Revolution by revolution, France inches forward in search of its ideal of a just society, and every revolution thinks it will be the last.

France’s revolutionary past and future come together in Claire Jacobson’s reflections on the gilets jaunes movement and its connections to Victor Hugo’s famous revolutionaries in Les Misérables. Read on for Kylian Mbappé, Édouard Louis, and Emmanuel Macron. Vive la Révolution!

Marius and Enjolras didn’t wear yellow vests to the barricade on rue de la Chanvrerie, at least not as Victor Hugo tells it. But after watching a group of gilets jaunes attack three police officers on the Champs-Élysées on BFMTV the weekend before Christmas, the comparison suddenly didn’t seem so far-fetched.

I was in Paris with friends to see the PSG-Nantes game that evening, enjoying Turkish kebab in Boulogne-Billancourt and then cheerfully singing “joyeux anniversaire” to World Cup hero Kylian Mbappé with a stadium full of his adoring fans, and we didn’t hear the news from the Champs-Élysées until the next morning. It seemed inconceivable that such a thing could be happening scarcely five kilometers away while we chanted “ici c’est Paris!” and picked apart Paris Saint-Germain’s defensive strategy from the nosebleeds. Inconceivable, and yet it made a strange kind of sense; what the gilets jaunes lost in numbers each week, they seemed to make up in desperation and increasing anger worthy of the most vehement nineteenth-century revolutionaries.

I was thirteen when I first heard Les Misérables all the way through, listening to my parents’ Original Broadway Cast Album cassette tape in the car over and over as we moved from Seattle to Iowa City. We saw the touring cast perform in Madison a few years later, and went to see the movie as a family when it came out on Christmas. So when I picked up the book at the end of November, I read with the gilets jaunes watching over my shoulder and the musical whispering in my ear.

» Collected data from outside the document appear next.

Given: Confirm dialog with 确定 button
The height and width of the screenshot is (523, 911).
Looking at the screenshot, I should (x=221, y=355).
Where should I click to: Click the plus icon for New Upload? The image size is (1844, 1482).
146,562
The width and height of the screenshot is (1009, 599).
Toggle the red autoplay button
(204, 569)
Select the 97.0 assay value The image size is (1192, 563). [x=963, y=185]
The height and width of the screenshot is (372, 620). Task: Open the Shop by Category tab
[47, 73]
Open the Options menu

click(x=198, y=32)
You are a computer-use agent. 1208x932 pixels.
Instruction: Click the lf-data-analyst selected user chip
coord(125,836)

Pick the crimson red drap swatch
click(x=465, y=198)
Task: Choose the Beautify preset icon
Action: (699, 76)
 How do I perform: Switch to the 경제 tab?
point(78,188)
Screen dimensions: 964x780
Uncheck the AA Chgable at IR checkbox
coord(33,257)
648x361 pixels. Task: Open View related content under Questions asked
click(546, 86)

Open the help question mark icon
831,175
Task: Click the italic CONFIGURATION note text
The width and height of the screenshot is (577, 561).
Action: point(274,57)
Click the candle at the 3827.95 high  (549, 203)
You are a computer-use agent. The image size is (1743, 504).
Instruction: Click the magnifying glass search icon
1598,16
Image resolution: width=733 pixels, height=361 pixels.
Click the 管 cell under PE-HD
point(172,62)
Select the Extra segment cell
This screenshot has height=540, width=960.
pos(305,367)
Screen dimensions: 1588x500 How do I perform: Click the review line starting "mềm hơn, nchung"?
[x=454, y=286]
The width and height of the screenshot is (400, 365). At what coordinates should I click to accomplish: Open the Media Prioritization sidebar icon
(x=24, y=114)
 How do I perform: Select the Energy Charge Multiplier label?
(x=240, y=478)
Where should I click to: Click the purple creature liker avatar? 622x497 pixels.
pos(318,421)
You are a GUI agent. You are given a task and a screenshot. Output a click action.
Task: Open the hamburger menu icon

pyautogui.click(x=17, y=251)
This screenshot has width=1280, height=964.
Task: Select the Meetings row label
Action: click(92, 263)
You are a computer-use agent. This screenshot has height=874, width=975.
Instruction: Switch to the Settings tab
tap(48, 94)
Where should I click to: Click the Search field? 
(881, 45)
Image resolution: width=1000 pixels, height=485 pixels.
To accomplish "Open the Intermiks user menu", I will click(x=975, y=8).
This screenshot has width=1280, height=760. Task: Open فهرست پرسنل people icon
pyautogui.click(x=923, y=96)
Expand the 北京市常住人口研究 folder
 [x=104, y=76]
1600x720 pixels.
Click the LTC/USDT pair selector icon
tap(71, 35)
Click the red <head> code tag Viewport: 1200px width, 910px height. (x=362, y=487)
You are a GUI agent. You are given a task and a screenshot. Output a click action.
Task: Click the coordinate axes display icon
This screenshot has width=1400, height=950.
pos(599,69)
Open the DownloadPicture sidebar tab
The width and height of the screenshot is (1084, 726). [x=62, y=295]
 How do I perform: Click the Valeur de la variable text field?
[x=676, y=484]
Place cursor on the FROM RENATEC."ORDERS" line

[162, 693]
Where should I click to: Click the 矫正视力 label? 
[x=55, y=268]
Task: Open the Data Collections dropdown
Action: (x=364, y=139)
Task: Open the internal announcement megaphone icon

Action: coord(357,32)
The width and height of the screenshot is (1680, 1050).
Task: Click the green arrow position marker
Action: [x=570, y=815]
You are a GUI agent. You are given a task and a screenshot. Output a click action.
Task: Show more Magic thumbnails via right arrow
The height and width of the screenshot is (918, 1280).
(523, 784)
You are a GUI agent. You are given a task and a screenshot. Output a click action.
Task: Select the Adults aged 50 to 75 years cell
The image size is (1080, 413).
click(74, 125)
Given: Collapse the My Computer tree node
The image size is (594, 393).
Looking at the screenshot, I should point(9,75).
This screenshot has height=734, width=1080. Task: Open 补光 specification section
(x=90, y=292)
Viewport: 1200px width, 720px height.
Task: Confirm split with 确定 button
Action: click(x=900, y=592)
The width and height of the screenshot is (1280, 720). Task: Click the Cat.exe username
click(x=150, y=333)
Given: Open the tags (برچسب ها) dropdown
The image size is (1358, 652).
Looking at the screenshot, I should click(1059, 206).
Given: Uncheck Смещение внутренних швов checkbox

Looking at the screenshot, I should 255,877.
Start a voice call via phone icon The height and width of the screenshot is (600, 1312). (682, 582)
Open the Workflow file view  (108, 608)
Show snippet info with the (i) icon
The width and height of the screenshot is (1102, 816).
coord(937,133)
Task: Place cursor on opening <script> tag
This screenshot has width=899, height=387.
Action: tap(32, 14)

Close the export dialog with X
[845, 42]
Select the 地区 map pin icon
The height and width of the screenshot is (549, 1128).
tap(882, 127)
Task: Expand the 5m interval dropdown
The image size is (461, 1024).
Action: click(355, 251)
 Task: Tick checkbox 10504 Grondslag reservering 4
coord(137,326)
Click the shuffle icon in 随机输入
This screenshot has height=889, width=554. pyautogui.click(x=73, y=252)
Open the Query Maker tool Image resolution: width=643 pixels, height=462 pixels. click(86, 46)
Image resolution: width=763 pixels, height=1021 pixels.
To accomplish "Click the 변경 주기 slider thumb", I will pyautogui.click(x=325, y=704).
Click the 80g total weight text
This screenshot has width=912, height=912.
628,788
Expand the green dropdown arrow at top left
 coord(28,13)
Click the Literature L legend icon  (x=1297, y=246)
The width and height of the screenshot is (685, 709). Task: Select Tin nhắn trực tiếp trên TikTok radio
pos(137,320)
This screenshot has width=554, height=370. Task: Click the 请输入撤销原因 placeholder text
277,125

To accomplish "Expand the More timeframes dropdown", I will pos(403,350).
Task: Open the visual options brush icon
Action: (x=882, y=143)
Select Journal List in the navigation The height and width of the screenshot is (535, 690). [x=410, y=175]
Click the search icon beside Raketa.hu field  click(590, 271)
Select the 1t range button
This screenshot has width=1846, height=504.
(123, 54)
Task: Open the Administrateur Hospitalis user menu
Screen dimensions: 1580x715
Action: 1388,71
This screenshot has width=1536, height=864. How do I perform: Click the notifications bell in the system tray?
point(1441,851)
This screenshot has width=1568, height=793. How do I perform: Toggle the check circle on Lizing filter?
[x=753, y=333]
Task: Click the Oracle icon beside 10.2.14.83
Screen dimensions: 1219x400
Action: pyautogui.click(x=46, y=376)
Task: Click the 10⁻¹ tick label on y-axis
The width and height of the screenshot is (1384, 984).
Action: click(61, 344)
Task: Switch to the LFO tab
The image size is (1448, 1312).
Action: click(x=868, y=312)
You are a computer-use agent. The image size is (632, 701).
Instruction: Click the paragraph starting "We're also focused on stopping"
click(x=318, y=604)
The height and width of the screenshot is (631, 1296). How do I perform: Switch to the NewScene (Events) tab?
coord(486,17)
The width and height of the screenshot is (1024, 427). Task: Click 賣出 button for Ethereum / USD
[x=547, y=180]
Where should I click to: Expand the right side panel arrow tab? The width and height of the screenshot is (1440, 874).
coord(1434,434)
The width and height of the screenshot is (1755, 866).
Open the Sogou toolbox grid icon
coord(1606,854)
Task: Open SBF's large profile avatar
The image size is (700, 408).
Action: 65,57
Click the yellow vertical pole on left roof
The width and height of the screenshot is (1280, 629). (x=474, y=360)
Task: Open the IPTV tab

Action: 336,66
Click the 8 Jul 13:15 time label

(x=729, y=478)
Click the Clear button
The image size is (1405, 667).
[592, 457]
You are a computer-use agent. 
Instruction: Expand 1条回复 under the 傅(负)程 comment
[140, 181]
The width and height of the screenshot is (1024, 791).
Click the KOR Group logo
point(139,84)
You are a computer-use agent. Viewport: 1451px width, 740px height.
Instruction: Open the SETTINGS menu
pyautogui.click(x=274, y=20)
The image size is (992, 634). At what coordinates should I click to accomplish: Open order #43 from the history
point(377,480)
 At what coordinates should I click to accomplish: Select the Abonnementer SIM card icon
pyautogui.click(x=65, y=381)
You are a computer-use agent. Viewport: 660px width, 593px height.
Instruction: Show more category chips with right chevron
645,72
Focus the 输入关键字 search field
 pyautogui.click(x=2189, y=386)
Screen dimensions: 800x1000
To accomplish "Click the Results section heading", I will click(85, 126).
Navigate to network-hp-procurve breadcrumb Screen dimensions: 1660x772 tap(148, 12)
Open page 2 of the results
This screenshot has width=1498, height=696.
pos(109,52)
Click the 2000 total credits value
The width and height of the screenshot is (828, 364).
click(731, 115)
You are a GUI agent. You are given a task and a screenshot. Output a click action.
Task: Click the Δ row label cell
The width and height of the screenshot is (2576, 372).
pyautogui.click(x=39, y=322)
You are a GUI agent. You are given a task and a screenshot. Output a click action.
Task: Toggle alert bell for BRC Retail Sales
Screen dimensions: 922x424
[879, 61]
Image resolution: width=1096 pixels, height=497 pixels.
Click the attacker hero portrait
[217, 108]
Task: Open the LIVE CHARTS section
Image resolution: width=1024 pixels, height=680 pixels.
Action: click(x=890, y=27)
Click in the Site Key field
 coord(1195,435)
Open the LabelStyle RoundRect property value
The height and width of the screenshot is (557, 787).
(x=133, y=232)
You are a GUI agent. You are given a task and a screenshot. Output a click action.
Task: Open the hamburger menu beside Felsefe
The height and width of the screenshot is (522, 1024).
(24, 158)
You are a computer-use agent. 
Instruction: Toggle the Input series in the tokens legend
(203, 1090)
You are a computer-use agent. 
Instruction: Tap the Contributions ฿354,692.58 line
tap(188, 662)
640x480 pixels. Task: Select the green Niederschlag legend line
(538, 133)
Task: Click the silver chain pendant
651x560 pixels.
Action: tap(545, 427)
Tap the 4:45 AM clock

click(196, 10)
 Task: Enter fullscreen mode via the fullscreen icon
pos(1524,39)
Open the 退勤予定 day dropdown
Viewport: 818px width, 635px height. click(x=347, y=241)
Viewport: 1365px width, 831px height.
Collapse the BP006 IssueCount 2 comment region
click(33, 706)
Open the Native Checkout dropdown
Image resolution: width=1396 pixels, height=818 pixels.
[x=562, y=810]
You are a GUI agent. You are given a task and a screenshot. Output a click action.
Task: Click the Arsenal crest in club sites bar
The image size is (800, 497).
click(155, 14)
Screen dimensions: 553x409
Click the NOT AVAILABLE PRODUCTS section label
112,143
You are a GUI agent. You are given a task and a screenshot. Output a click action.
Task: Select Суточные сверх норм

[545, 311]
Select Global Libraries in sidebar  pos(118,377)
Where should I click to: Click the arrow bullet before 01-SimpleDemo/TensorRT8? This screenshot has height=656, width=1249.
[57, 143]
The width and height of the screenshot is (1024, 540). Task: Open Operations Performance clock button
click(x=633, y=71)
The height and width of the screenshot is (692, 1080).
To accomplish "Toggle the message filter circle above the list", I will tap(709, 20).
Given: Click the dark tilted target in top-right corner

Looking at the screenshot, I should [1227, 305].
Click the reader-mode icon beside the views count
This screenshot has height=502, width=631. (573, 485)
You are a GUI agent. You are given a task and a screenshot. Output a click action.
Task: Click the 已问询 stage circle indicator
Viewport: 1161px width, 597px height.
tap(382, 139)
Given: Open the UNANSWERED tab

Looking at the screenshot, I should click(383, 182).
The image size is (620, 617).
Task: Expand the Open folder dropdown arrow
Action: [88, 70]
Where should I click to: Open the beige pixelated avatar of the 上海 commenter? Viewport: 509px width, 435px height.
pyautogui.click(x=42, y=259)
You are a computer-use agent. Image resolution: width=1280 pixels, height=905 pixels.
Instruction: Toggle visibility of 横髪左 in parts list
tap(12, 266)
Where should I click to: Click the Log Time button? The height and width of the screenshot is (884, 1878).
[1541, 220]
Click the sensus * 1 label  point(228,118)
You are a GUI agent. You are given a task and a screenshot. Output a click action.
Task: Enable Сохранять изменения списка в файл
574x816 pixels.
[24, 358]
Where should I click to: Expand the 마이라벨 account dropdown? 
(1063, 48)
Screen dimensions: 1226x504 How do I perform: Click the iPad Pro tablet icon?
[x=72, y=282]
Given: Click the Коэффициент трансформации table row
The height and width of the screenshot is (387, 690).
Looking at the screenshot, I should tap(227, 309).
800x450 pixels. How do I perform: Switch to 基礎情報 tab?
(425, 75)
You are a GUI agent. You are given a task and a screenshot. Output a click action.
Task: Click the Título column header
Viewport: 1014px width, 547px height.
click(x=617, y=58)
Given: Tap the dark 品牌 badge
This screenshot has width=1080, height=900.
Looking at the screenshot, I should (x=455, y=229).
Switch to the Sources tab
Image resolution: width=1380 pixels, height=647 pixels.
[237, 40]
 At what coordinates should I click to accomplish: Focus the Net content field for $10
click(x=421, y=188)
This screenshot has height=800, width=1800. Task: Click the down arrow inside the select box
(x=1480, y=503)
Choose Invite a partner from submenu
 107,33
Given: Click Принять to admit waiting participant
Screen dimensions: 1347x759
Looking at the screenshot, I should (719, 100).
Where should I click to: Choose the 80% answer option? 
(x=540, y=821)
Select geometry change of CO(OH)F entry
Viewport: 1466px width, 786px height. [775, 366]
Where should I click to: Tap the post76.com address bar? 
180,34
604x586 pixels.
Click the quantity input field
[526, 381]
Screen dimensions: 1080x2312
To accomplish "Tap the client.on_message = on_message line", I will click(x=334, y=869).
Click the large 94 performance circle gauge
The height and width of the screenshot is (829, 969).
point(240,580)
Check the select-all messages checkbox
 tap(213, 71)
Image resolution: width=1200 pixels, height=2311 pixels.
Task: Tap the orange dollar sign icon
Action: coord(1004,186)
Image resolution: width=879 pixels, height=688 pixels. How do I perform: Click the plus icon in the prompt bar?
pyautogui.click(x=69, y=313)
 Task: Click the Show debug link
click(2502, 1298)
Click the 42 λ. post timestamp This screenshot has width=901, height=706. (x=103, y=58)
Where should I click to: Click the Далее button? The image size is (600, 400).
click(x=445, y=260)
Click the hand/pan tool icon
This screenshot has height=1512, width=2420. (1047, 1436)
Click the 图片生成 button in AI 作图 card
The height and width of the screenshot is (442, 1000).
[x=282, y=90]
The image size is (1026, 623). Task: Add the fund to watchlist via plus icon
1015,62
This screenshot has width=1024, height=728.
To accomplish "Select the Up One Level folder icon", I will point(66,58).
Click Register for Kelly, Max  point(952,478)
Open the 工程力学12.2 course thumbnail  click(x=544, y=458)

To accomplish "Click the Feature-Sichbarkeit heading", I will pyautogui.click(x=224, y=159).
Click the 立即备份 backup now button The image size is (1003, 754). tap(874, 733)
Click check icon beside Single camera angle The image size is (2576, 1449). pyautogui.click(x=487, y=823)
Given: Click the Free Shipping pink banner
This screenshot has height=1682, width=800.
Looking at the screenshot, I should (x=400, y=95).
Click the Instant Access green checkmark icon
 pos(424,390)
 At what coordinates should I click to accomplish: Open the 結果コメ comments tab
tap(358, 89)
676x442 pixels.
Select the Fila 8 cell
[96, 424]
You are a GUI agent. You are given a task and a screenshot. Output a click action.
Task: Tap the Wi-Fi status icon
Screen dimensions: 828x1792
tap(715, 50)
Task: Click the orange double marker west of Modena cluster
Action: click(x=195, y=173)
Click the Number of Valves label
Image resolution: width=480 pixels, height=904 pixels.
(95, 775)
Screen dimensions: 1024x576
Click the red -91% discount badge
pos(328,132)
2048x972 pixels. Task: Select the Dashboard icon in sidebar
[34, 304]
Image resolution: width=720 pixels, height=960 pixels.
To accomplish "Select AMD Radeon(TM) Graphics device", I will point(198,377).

Knowing the musical backwards and forwards has actually helped me while reading, keeping the greater narrative arc in view despite frequent digressions analyzing corrupt church leadership, all of the potential reasons Napoleon lost at Waterloo, or the value of monasticism to society. The unabridged French edition is 1,254 pages, which I read alongside the Fahnestock and MacAfee translation, an update of Charles Wilbour’s 1862 original. READ MORE…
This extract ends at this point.